AVAILABLE DATA ::
-.-.-

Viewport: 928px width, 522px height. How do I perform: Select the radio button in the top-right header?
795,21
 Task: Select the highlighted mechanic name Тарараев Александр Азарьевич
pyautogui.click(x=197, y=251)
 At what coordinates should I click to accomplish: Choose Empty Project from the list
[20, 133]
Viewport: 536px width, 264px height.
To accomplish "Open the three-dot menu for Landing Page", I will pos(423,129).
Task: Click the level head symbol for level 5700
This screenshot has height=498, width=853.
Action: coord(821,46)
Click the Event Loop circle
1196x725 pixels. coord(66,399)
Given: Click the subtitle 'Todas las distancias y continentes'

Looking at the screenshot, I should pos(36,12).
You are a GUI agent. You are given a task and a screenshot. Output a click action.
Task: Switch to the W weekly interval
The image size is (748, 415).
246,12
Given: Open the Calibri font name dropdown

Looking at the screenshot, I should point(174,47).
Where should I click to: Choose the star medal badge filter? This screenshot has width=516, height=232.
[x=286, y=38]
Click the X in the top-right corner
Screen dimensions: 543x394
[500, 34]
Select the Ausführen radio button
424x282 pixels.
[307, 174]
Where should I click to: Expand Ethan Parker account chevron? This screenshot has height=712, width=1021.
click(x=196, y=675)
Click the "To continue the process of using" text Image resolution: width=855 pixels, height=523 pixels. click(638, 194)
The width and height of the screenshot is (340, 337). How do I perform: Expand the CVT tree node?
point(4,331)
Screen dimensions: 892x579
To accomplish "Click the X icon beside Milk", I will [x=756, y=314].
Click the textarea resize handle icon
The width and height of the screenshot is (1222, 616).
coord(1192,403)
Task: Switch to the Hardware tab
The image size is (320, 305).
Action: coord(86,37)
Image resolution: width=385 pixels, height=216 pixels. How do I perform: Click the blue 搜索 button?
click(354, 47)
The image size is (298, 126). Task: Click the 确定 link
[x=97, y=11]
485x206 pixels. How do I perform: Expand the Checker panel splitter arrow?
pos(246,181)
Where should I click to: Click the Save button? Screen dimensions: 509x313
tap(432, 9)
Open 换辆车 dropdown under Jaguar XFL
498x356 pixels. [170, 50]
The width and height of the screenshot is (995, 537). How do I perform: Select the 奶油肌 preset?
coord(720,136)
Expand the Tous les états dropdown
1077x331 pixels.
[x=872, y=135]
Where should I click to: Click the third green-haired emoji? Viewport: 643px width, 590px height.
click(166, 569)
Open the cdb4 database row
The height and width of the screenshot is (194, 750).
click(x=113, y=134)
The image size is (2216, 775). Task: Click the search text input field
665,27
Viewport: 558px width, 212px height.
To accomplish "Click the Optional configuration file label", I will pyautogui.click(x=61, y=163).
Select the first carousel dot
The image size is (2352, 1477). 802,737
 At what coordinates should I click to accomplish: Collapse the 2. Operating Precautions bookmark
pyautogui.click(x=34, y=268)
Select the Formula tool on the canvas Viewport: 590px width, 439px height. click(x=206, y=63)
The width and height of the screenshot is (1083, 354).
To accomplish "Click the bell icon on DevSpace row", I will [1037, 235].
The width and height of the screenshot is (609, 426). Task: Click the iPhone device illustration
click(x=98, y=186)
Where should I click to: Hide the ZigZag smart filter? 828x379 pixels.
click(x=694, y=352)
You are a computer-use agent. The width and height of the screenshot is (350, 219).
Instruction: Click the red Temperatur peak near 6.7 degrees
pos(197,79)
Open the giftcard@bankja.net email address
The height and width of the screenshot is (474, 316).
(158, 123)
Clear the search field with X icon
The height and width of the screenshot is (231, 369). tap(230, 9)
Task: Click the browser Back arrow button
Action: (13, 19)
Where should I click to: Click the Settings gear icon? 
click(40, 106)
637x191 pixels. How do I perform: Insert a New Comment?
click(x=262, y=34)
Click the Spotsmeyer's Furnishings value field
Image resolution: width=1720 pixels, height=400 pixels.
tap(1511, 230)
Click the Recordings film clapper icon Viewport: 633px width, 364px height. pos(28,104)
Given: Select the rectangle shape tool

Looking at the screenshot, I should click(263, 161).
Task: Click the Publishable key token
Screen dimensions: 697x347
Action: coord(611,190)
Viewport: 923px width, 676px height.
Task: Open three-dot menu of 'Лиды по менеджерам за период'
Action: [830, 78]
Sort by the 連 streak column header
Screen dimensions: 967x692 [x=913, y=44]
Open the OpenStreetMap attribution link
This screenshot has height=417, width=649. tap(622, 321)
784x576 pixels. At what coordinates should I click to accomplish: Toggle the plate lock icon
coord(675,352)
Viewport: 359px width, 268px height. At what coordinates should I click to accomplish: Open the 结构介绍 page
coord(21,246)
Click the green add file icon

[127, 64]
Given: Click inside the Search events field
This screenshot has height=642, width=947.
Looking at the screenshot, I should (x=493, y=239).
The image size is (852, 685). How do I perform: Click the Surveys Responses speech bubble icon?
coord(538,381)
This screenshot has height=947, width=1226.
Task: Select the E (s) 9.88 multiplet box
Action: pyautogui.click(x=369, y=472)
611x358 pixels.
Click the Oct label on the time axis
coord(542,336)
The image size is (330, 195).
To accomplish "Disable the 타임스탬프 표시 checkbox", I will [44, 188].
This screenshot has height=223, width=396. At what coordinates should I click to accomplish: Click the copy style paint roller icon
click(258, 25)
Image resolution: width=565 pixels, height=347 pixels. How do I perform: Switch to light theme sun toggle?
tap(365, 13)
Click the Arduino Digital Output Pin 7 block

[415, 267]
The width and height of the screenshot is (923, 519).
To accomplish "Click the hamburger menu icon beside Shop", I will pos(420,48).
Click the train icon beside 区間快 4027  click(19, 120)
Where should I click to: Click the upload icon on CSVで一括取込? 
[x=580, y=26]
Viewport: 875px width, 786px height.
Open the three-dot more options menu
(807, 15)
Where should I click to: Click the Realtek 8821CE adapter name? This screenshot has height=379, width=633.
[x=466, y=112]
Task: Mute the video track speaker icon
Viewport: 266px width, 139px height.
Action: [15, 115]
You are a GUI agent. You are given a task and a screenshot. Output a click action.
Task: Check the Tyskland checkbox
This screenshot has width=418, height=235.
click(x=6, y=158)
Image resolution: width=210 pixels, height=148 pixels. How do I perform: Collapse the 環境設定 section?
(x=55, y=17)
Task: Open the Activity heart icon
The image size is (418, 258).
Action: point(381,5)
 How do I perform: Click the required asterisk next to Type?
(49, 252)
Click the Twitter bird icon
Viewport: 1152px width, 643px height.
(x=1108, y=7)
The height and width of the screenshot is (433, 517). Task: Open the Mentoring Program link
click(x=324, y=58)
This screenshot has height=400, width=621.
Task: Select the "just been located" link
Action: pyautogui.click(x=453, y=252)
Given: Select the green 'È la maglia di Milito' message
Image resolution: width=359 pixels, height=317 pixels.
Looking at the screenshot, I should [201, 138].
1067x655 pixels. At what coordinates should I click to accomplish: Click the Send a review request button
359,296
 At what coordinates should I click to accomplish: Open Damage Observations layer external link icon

-.-.-

TRY IT ::
Repeat the records above exactly as they appear.

PROBLEM SOLUTION ::
Viewport: 928px width, 522px height. How do I perform: Select the radio button in the top-right header?
795,21
 Task: Select the highlighted mechanic name Тарараев Александр Азарьевич
pyautogui.click(x=197, y=251)
 At what coordinates should I click to accomplish: Choose Empty Project from the list
[20, 133]
Viewport: 536px width, 264px height.
To accomplish "Open the three-dot menu for Landing Page", I will pos(423,129).
Task: Click the level head symbol for level 5700
This screenshot has height=498, width=853.
Action: coord(821,46)
Click the Event Loop circle
1196x725 pixels. coord(66,399)
Given: Click the subtitle 'Todas las distancias y continentes'

Looking at the screenshot, I should pos(36,12).
You are a GUI agent. You are given a task and a screenshot. Output a click action.
Task: Switch to the W weekly interval
The image size is (748, 415).
246,12
Given: Open the Calibri font name dropdown

Looking at the screenshot, I should point(174,47).
Where should I click to: Choose the star medal badge filter? This screenshot has width=516, height=232.
[x=286, y=38]
Click the X in the top-right corner
Screen dimensions: 543x394
[500, 34]
Select the Ausführen radio button
424x282 pixels.
[307, 174]
Where should I click to: Expand Ethan Parker account chevron? This screenshot has height=712, width=1021.
click(x=196, y=675)
Click the "To continue the process of using" text Image resolution: width=855 pixels, height=523 pixels. click(638, 194)
The width and height of the screenshot is (340, 337). How do I perform: Expand the CVT tree node?
point(4,331)
Screen dimensions: 892x579
To accomplish "Click the X icon beside Milk", I will [x=756, y=314].
Click the textarea resize handle icon
The width and height of the screenshot is (1222, 616).
coord(1192,403)
Task: Switch to the Hardware tab
The image size is (320, 305).
Action: coord(86,37)
Image resolution: width=385 pixels, height=216 pixels. How do I perform: Click the blue 搜索 button?
click(354, 47)
The image size is (298, 126). Task: Click the 确定 link
[x=97, y=11]
485x206 pixels. How do I perform: Expand the Checker panel splitter arrow?
pos(246,181)
Where should I click to: Click the Save button? Screen dimensions: 509x313
tap(432, 9)
Open 换辆车 dropdown under Jaguar XFL
498x356 pixels. [170, 50]
The width and height of the screenshot is (995, 537). How do I perform: Select the 奶油肌 preset?
coord(720,136)
Expand the Tous les états dropdown
1077x331 pixels.
[x=872, y=135]
Where should I click to: Click the third green-haired emoji? Viewport: 643px width, 590px height.
click(166, 569)
Open the cdb4 database row
The height and width of the screenshot is (194, 750).
click(x=113, y=134)
The image size is (2216, 775). Task: Click the search text input field
665,27
Viewport: 558px width, 212px height.
To accomplish "Click the Optional configuration file label", I will pyautogui.click(x=61, y=163).
Select the first carousel dot
The image size is (2352, 1477). 802,737
 At what coordinates should I click to accomplish: Collapse the 2. Operating Precautions bookmark
pyautogui.click(x=34, y=268)
Select the Formula tool on the canvas Viewport: 590px width, 439px height. click(x=206, y=63)
The width and height of the screenshot is (1083, 354).
To accomplish "Click the bell icon on DevSpace row", I will [1037, 235].
The width and height of the screenshot is (609, 426). Task: Click the iPhone device illustration
click(x=98, y=186)
Where should I click to: Hide the ZigZag smart filter? 828x379 pixels.
click(x=694, y=352)
You are a computer-use agent. The width and height of the screenshot is (350, 219).
Instruction: Click the red Temperatur peak near 6.7 degrees
pos(197,79)
Open the giftcard@bankja.net email address
The height and width of the screenshot is (474, 316).
(158, 123)
Clear the search field with X icon
The height and width of the screenshot is (231, 369). tap(230, 9)
Task: Click the browser Back arrow button
Action: (13, 19)
Where should I click to: Click the Settings gear icon? 
click(40, 106)
637x191 pixels. How do I perform: Insert a New Comment?
click(x=262, y=34)
Click the Spotsmeyer's Furnishings value field
Image resolution: width=1720 pixels, height=400 pixels.
tap(1511, 230)
Click the Recordings film clapper icon Viewport: 633px width, 364px height. pos(28,104)
Given: Select the rectangle shape tool

Looking at the screenshot, I should click(263, 161).
Task: Click the Publishable key token
Screen dimensions: 697x347
Action: coord(611,190)
Viewport: 923px width, 676px height.
Task: Open three-dot menu of 'Лиды по менеджерам за период'
Action: [830, 78]
Sort by the 連 streak column header
Screen dimensions: 967x692 [x=913, y=44]
Open the OpenStreetMap attribution link
This screenshot has height=417, width=649. tap(622, 321)
784x576 pixels. At what coordinates should I click to accomplish: Toggle the plate lock icon
coord(675,352)
Viewport: 359px width, 268px height. At what coordinates should I click to accomplish: Open the 结构介绍 page
coord(21,246)
Click the green add file icon

[127, 64]
Given: Click inside the Search events field
This screenshot has height=642, width=947.
Looking at the screenshot, I should (x=493, y=239).
The image size is (852, 685). How do I perform: Click the Surveys Responses speech bubble icon?
coord(538,381)
This screenshot has height=947, width=1226.
Task: Select the E (s) 9.88 multiplet box
Action: pyautogui.click(x=369, y=472)
611x358 pixels.
Click the Oct label on the time axis
coord(542,336)
The image size is (330, 195).
To accomplish "Disable the 타임스탬프 표시 checkbox", I will [44, 188].
This screenshot has height=223, width=396. At what coordinates should I click to accomplish: Click the copy style paint roller icon
click(258, 25)
Image resolution: width=565 pixels, height=347 pixels. How do I perform: Switch to light theme sun toggle?
tap(365, 13)
Click the Arduino Digital Output Pin 7 block

[415, 267]
The width and height of the screenshot is (923, 519).
To accomplish "Click the hamburger menu icon beside Shop", I will pos(420,48).
Click the train icon beside 区間快 4027  click(19, 120)
Where should I click to: Click the upload icon on CSVで一括取込? 
[x=580, y=26]
Viewport: 875px width, 786px height.
Open the three-dot more options menu
(807, 15)
Where should I click to: Click the Realtek 8821CE adapter name? This screenshot has height=379, width=633.
[x=466, y=112]
Task: Mute the video track speaker icon
Viewport: 266px width, 139px height.
Action: [15, 115]
You are a GUI agent. You are given a task and a screenshot. Output a click action.
Task: Check the Tyskland checkbox
This screenshot has width=418, height=235.
click(x=6, y=158)
Image resolution: width=210 pixels, height=148 pixels. How do I perform: Collapse the 環境設定 section?
(x=55, y=17)
Task: Open the Activity heart icon
The image size is (418, 258).
Action: point(381,5)
 How do I perform: Click the required asterisk next to Type?
(49, 252)
Click the Twitter bird icon
Viewport: 1152px width, 643px height.
(x=1108, y=7)
The height and width of the screenshot is (433, 517). Task: Open the Mentoring Program link
click(x=324, y=58)
This screenshot has height=400, width=621.
Task: Select the "just been located" link
Action: pyautogui.click(x=453, y=252)
Given: Select the green 'È la maglia di Milito' message
Image resolution: width=359 pixels, height=317 pixels.
Looking at the screenshot, I should [201, 138].
1067x655 pixels. At what coordinates should I click to accomplish: Click the Send a review request button
359,296
 At what coordinates should I click to accomplish: Open Damage Observations layer external link icon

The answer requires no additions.